Além de sua trajetória política, Thunberg realizou uma jornada física, navegando em um navio de ajuda humanitária para Gaza, na tentativa de quebrar o bloqueio israelense. Ela é uma das doze figuras públicas a ter embarcado no Madleen no porto siciliano de Catânia, com o fim de chegar à faixa densamente povoada em 7 de junho. Outros incluem o ator de “Game of Thrones” Liam Cunningham e a política francesa Rima Hassan.

O navio transportava suprimentos urgentes, incluindo farinha, arroz e outros alimentos básicos, além de fórmula infantil, produtos de higiene feminina, suprimentos médicos, muletas, próteses e kits de dessalinização de água. O Madleen é uma embarcação pequena, e a ajuda é apenas uma gota no oceano do que as autoridades dizem ser necessário. Os organizadores, no entanto, enfatizam a importância simbólica de romper o bloqueio de fora. “Estamos fazendo isso porque, independentemente das adversidades que enfrentamos, temos que continuar tentando, porque no momento em que pararmos de tentar é quando perderemos nossa humanidade”, explicou Thunberg. Os voluntários e a tripulação navegaram desarmados e foram treinados em ‘não violência’, mas foram interceptados por Israel.

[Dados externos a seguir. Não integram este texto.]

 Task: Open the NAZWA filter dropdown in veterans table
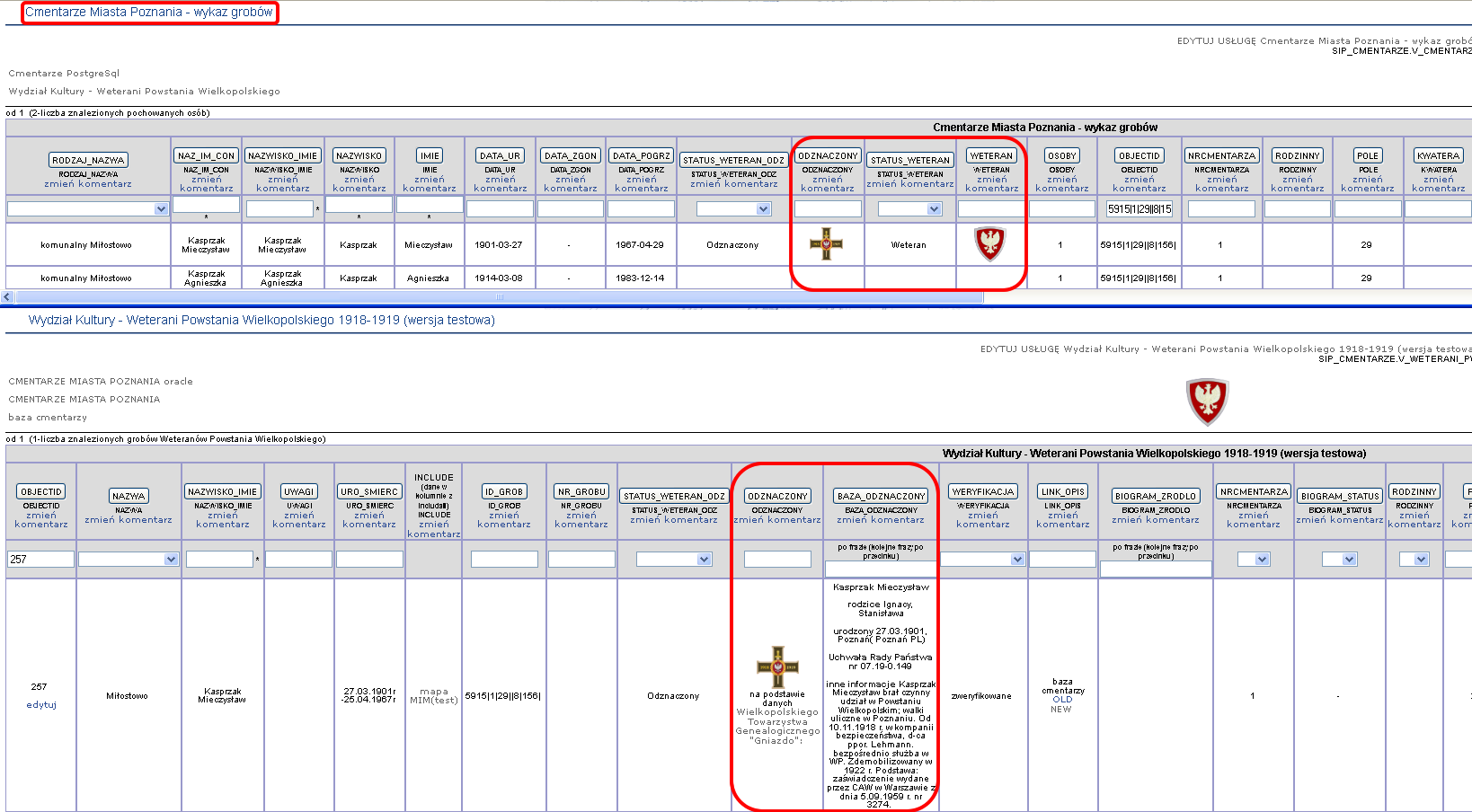(171, 560)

A mídia corporativa ignorou amplamente o início da viagem do Madleen. O New York Times, por exemplo, não deu nenhuma cobertura, enquanto o Washington Post dedicou um único artigo ao assunto. Outros veículos, no entanto, denunciaram veementemente a operação. “O narcisismo de Greta Thunberg atingiu níveis assustadores”, dizia a manchete do jornal britânico The Telegraph, que classificou a ação como “uma manobra egoísta disfarçada de ato ousado de caridade”.

Alguns comentaristas demonstraram ainda mais hostilidade à missão. O senador norte-americano Lindsey Graham, por exemplo, afirmou que esperava que “Greta e seus amigos possam nadar”, sugerindo abertamente que o navio de ajuda humanitária deveria ser atacado.

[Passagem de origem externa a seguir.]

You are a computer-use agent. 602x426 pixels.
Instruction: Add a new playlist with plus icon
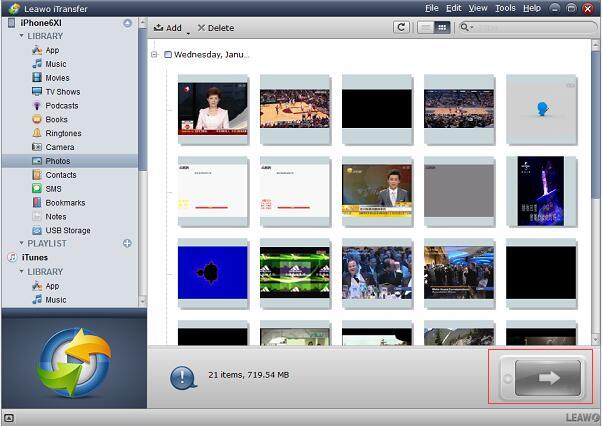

Israel havia afirmado que bloquearia a entrada do Madleen nas águas de Gaza, como efetivamente fez. Em maio, os militares israelenses atacaram outro barco que tentava entregar ajuda humanitária à Palestina, disparando mísseis contra a embarcação nas proximidades das águas maltesas. O incidente foi amplamente ignorado pela imprensa ocidental.

Stein ficou impressionada com a coragem de Thunberg, dizendo à MintPress:

“É heróico, inspirador e estimulante ter esse exemplo dela e dos outros na Flotilha da Liberdade. Seu exemplo humanitário incrivelmente corajoso e compassivo é o oposto desse genocídio horrível. Eles estão arriscando suas vidas e sabem disso… Mas se recusam a aceitar um genocídio ou a ficar impotentes diante dele.”

A falta de atenção da imprensa provavelmente não surpreende Thunberg, que identificou a mídia corporativa ocidental como participante ativa no massacre. “Nossos governos, nossas instituições, nossas empresas estão apoiando este genocídio… É o dinheiro dos nossos impostos. É a nossa mídia que continua desumanizando os palestinos”, disse ela. “Em nome da comunidade internacional, do chamado mundo ocidental, sinto muito por termos traído vocês ao não apoiá-los o suficiente”, acrescentou.

A maneira como a classe dominante abandonou coletivamente Thunberg está longe de ser um incidente isolado. As forças liberais de elite têm historicamente tentado neutralizar e diluir desafios radicais ao status quo, como o Black Lives Matter, o movimento de libertação LGBT e os protestos do Occupy Wall Street, oferecendo acesso e privilégios aos seus líderes. Se essa estratégia falha, figuras e movimentos são rejeitados, repreendidos ou atacados. Enquanto Martin Luther King concentrava sua atenção nos xerifes racistas do sul, ele era tratado com respeito. Mas depois de seu discurso antiguerra “Beyond Vietnam” (Além do Vietnã), no qual ele apontou suas armas para os “três males do racismo, do materialismo extremo e do militarismo”, ele se tornou o inimigo público número um e foi ignorado, denunciado e, por fim, assassinado.

Thunberg não dá sinais de recuo. “Estamos lutando por justiça, sustentabilidade e libertação para todos. Não pode haver justiça climática sem justiça social”, disse ela. Esse é exatamente o tipo de discurso que a expulsou dos círculos ‘bem-educados’ de elite.